Optical detection and virotherapy of live metastatic tumor cells in body fluids with vaccinia strains

Abstract

Metastatic tumor cells in body fluids are important targets for treatment, and critical surrogate markers for evaluating cancer prognosis and therapeutic response. Here we report, for the first time, that live metastatic tumor cells in blood samples from mice bearing human tumor xenografts and in blood and cerebrospinal fluid samples from patients with cancer were successfully detected using a tumor cell-specific recombinant vaccinia virus (VACV). In contrast to the FDA-approved CellSearch system, VACV detects circulating tumor cells (CTCs) in a cancer biomarker-independent manner, thus, free of any bias related to the use of antibodies, and can be potentially a universal system for detection of live CTCs of any tumor type, not limited to CTCs of epithelial origin. Furthermore, we demonstrate for the first time that VACV was effective in preventing and reducing circulating tumor cells in mice bearing human tumor xenografts. Importantly, a single intra-peritoneal delivery of VACV resulted in a dramatic decline in the number of tumor cells in the ascitic fluid from a patient with gastric cancer. Taken together, these results suggest VACV to be a useful tool for quantitative detection of live tumor cells in liquid biopsies as well as a potentially effective treatment for reducing or eliminating live tumor cells in body fluids of patients with metastatic disease.

Figure 1. Detection and identification of live human CTCs in blood samples.
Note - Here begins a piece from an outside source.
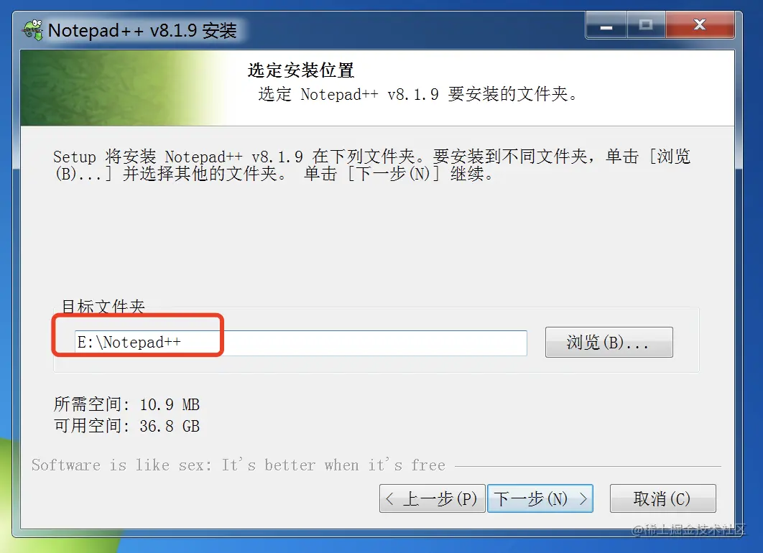The image size is (763, 553).
Task: Click the Notepad++ chameleon icon in title bar
Action: coord(33,30)
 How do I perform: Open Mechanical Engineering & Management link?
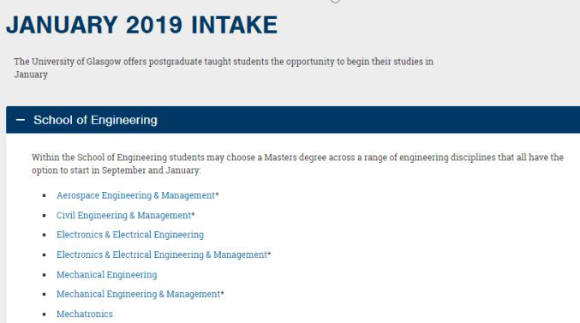coord(138,294)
(A) VACV GLV-1h254 detected live CTCs in mice bearing human PC-3 prostate cancer xenografts. Infected CTCs were CK⁺ (B) or EpCAM⁺ (C). Live CTCs were also detected by GLV-1h254 in mice bearing human A549 non-small lung cancer xenografts (D). (E) The live CTCs in the patient BC1 were identified as TurboFP635⁺/EpCAM⁺ or CK⁺/CD45^−/DAPI⁺ cells. (F) The live CTCs detected in the patient BC5 were confirmed to express EpCAM, PR, or HER2/neu markers. (G) The live CTCs in the patient BC7 were confirmed as TurboFP635⁺/CK⁺/DAPI⁺ cells. (H) The live CTCs in the patient CC1 with metastatic colorectal cancer were identified as TurboFP635⁺/EpCAM⁺ or CK⁺/CD45^−/DAPI⁺ cells. (I) The live CTCs in the metastatic lung cancer patient LC1 were confirmed as TurboFP635⁺/EpCAM⁺/DAPI⁺ cells. (J) The VACV detected live CTCs in the metastatic melanoma patient MM1 were shown to express melanoma tumor markers Melan-A or microphthalmia-associated transcription factor.

Figure 2. Characterization of CTCs in blood samples detected with GLV-1h254.

(A) The CTCs in mice bearing human PC-3 prostate cancer xenografts showed high-level expression of CD44, ALDH1, vimentin and N-cadherin. (B) The CTCs from the human metastatic breast cancer patient BC1 showed the strong expression of CD44. (C) The live CTCs in the human metastatic breast cancer patient BC5 showed the strong expression of ALDH1.

Figure 3. Detection and identification of live tumor cells in a CSF sample.

(A) The live tumor cells in the CSF sample of a patient with metastatic breast cancer were identified as TurboFP635⁺/CK⁺/DAPI⁺ cells. (B) A live cancer cell cluster with heterogeneous expression of CK in the CSF sample was identified by VACV.

Figure 4. Prevention and therapy of CTCs in mice bearing human prostate cancer.

(A) GLV-1h68 early treatment prevented CTC formation in the majority of mice (7/8) while mice in the PBS group showed an increase in CTC numbers. (B) GLV-1h68 late treatment resulted in a dramatic decrease in CTC numbers while CTC numbers in the PBS group increased greatly, and then fluctuated over time. (C) Almost all CTCs detected in the GLV-1h68 late treatment group were GFP-positive (infected) at two weeks after treatment. (D) Primary tumors regressed after GLV-1h68 early or late treatment. (E) Both GLV-1h68 early and late treatments significantly prolonged mouse survival (p = 0.002, GLV-1h68 early vs. PBS; p = 0.006 GLV-1h68 late vs. PBS).

Figure 5. Therapy of cancer cells in the ascites of a cancer patient with peritoneal carcinomatosis.

Cell block sections of malignant ascitic cells were stained with haematoxylin and eosin (A-I, B-I) at three (A) and seven (B) days after virus treatment. EpCAM positive cells in the malignant ascites sections were detected using an anti-EpCAM antibody (A-II, B-II). GL-ONC1 infection of single cells was detected using an anti-VACV-A27L antibody (A-III, B-III). Scale bars represent 50 µm.